IOP Publishing, and the South African National Library and Information Consortium (SANLiC) have finalised a three-year transformative agreement as they work towards breaking down open access (OA) publishing barriers for researchers in the global south. The agreement, which is IOP Publishing’s first in South Africa, enables researchers at participating member institutions to publish their research openly with no costs at the point of submission. The agreement also provides reading access to IOP Publishing’s entire journal portfolio and most of its partner journals.
Julian Wilson, chief sales officer at IOP Publishing said: “SANLiC share our commitment to opening up research and addressing inequalities in publishing. Our partnership will simplify OA publishing, ensure that cost is not a barrier and enhance the sharing of African scholarly output with the global scientific community.
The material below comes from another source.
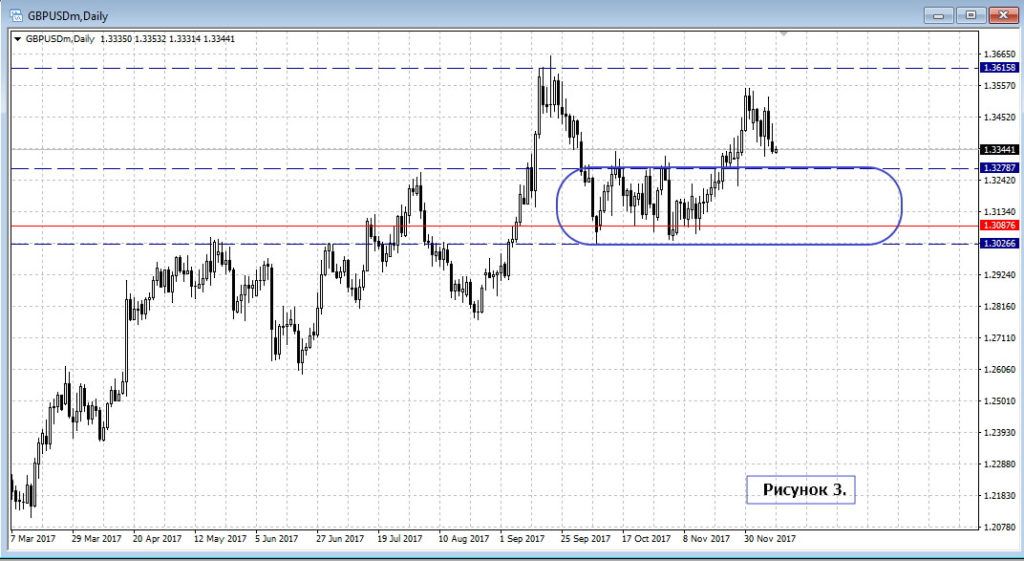Screen dimensions: 1024x561
Task: Maximize the GBPUSDm chart window
Action: coord(970,15)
A sector-wide shift towards OA has truly begun in Europe, the US, Asia and Africa where agreements such as this are helping to drive the transition.”
Transformative agreements stimulate uptake in OA publishing by making it the default choice when articles are submitted. Broader access to research is key to accelerating scientific discovery: IOP Publishing data shows that content published OA is downloaded 80% more than paywalled content and cited 30% more, demonstrating the substantial benefits to publishing OA.
The publisher says this agreement adds to IOP Publishing’s rapidly expanding portfolio of ‘read and publish’ agreements which now consists of more than 900 institutions in 33 countries.